A whimpering and simpering Vidyut Jammwal is just no fun!
Just like an Emraan Hashmi film without a kiss or many, especially in the years immediately following him going Bheegey honth tere, was no fun, a Vidyut Jammwal outing without the man slicing and dicing his adversaries with one swift move or many, just doesn’t get the adrenaline pumping.
After all, Vidyut has earned his (acting) chops by chopping through everything and everyone that comes in his way on screen. That doesn’t happen in Khuda Haafiz well until the end, and the 100 minutes before that plod on so predictably that by the time it gets there, you can barely keep your eyes open. And that’s not because of the swirl of sand and fury that’s conjured up through a spectacularly staged Fury Road-styled chase through the desert. It’s just too little too late.
Borrowing generously from the rescue-revenge cinema trope, almost a subgenre in itself, Khuda Haafiz requires Vidyut to momentarily forget his wham-bam skills and adopt a sedate, almost helpless, body language. When his newly-wed wife goes missing in a foreign country, you see the man constantly folding his hands for help instead of using them to land a Kalaripayattu move. It’s an all-new Vidyut and while the attempt at shifting gears is commendable, we prefer the one-man mission guy we are accustomed to seeing than this common man protagonist.

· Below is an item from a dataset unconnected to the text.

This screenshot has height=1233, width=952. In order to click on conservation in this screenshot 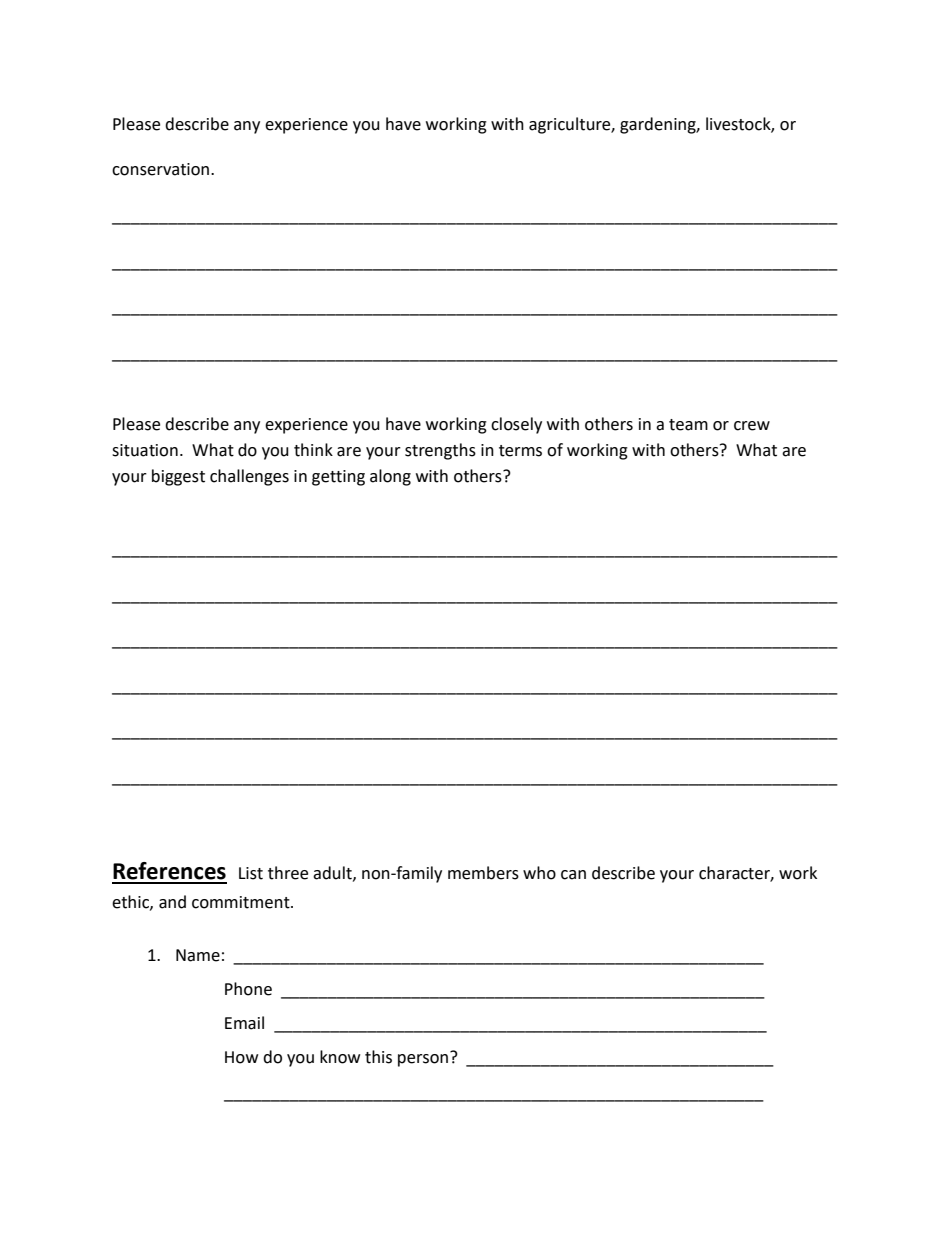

The year is 2008. Sameer (Vidyut) and Nargis (Shivaleeka Oberoi) get moony-eyed over a chai pe charcha family meeting and quickly get married. A song later, director Faruk Kabir cuts to the chase, with the couple, after losing their livelihood in the wake of global recession, landing jobs in the fictional Middle Eastern country of Noman, which has apparently been left untouched by the ups and downs of the world economy. Nargis leaves first, with Sameer slated to follow, but she can barely make it out of the airport before being kidnapped. A helpless Sameer, armed with a postcode and a phone number that don’t exist, lands up in Noman. The rest of Khuda Haafiz is par for the course.
For most of Khuda Haafiz, Vidyut covers his abs under baggy clothes and puts on a perpetually pained face as he keeps imploring, “Mujhe meri Nargis chahiye”. Along the way, he meets the usual stock characters, including a friendly Pathan cab driver (played by Annu Kapoor) and a few Hindi-speaking Arab secret agents (Shiv Panditt and Aahana Kumra), who travel the spectrum between overzealous and ambiguous, to track down the kidnappers, who operate a human trafficking racket that Nargis has been sucked into. A large part of the film involves Sameer running into dead ends or getting frustrated with the slow investigation into Nargis’s disappearance before taking matters into his own hands. Even then, his action moves are limited to some clumsy and awkward roll-in-the-dust brawls. At one point, Sameer tries to get a key member of the flesh trade racket to speak up after sticking a fork into him.